• [Listed entries]
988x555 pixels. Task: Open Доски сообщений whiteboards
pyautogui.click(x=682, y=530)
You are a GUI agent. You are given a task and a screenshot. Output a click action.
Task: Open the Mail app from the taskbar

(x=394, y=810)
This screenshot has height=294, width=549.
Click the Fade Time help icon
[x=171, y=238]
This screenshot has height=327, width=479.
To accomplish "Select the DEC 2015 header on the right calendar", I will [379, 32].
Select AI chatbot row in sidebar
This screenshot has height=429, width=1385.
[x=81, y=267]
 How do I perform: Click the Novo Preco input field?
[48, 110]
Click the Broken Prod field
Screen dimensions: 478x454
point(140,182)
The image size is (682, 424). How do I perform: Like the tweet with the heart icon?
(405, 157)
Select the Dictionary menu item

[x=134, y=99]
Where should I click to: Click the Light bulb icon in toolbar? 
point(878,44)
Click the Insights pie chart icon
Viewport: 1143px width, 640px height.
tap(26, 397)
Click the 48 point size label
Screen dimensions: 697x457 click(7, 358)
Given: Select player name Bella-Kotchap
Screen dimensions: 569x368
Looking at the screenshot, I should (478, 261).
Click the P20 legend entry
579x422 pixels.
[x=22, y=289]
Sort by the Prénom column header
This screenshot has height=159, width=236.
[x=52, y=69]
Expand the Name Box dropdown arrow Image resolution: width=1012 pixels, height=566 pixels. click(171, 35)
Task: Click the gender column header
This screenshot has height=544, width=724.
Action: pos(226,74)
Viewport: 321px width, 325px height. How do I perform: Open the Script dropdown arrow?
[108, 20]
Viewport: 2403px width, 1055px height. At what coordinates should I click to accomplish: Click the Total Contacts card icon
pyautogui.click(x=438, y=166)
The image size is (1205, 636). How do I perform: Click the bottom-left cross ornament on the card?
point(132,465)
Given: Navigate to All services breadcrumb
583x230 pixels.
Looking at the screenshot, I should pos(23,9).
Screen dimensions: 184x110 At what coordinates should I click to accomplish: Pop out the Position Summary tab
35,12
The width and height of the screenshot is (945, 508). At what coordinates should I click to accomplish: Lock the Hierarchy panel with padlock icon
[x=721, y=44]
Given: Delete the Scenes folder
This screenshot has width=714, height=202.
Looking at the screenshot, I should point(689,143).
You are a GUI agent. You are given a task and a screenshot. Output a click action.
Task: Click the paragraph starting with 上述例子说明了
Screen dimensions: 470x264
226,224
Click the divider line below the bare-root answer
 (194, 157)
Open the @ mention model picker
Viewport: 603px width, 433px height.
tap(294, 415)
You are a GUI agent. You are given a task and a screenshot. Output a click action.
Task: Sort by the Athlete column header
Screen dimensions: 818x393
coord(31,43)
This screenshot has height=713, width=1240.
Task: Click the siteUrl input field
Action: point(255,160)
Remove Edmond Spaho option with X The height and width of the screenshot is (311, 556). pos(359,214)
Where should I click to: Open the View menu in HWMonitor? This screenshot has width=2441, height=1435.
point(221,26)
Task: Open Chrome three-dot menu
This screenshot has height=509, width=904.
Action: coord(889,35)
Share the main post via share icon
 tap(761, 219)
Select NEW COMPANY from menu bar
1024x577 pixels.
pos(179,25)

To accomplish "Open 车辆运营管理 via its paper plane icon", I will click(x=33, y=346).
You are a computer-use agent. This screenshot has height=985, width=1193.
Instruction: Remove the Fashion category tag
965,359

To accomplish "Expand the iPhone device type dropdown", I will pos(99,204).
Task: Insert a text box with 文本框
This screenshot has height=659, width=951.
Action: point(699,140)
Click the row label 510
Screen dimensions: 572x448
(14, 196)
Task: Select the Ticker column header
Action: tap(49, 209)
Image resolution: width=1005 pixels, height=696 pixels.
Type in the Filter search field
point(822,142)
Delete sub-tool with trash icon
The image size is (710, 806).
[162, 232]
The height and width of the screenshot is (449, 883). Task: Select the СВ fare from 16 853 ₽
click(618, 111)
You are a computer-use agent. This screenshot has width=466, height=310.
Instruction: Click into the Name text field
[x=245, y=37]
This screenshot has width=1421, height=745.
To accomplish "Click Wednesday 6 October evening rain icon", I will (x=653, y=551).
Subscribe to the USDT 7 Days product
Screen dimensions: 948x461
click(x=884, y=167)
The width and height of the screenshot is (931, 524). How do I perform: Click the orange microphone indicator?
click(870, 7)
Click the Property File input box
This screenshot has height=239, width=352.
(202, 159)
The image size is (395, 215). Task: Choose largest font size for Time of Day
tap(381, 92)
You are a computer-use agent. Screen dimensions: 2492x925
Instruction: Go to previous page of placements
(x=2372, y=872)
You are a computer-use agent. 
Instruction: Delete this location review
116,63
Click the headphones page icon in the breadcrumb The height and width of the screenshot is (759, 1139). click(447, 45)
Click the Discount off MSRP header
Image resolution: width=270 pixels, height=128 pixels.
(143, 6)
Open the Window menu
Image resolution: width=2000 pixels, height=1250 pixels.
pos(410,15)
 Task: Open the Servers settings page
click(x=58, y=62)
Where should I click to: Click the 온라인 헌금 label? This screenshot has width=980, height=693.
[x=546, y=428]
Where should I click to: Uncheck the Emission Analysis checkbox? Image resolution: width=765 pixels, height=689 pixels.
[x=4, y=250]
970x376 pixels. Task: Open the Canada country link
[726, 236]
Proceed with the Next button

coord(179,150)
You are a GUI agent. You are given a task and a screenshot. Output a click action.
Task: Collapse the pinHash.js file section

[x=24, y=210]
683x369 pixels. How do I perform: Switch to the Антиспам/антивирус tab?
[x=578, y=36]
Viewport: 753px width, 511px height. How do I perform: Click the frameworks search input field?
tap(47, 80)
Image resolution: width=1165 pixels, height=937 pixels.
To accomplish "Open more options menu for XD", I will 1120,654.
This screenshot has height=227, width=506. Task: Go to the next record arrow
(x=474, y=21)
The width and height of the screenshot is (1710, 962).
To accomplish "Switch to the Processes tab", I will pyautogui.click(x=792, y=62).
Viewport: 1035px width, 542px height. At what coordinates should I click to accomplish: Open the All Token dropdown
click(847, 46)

• [What needs to be done] Please find every line in the material above that contains the string "Open" and copy each of those lines. Case counts, so only match that exact capitalization.

• [Solution]
988x555 pixels. Task: Open Доски сообщений whiteboards
Task: Open the Mail app from the taskbar
Viewport: 321px width, 325px height. How do I perform: Open the Script dropdown arrow?
Open the @ mention model picker
Where should I click to: Open the View menu in HWMonitor? This screenshot has width=2441, height=1435.
Task: Open Chrome three-dot menu
To accomplish "Open 车辆运营管理 via its paper plane icon", I will click(x=33, y=346).
Open the Window menu
 Task: Open the Servers settings page
970x376 pixels. Task: Open the Canada country link
To accomplish "Open more options menu for XD", I will 1120,654.
Viewport: 1035px width, 542px height. At what coordinates should I click to accomplish: Open the All Token dropdown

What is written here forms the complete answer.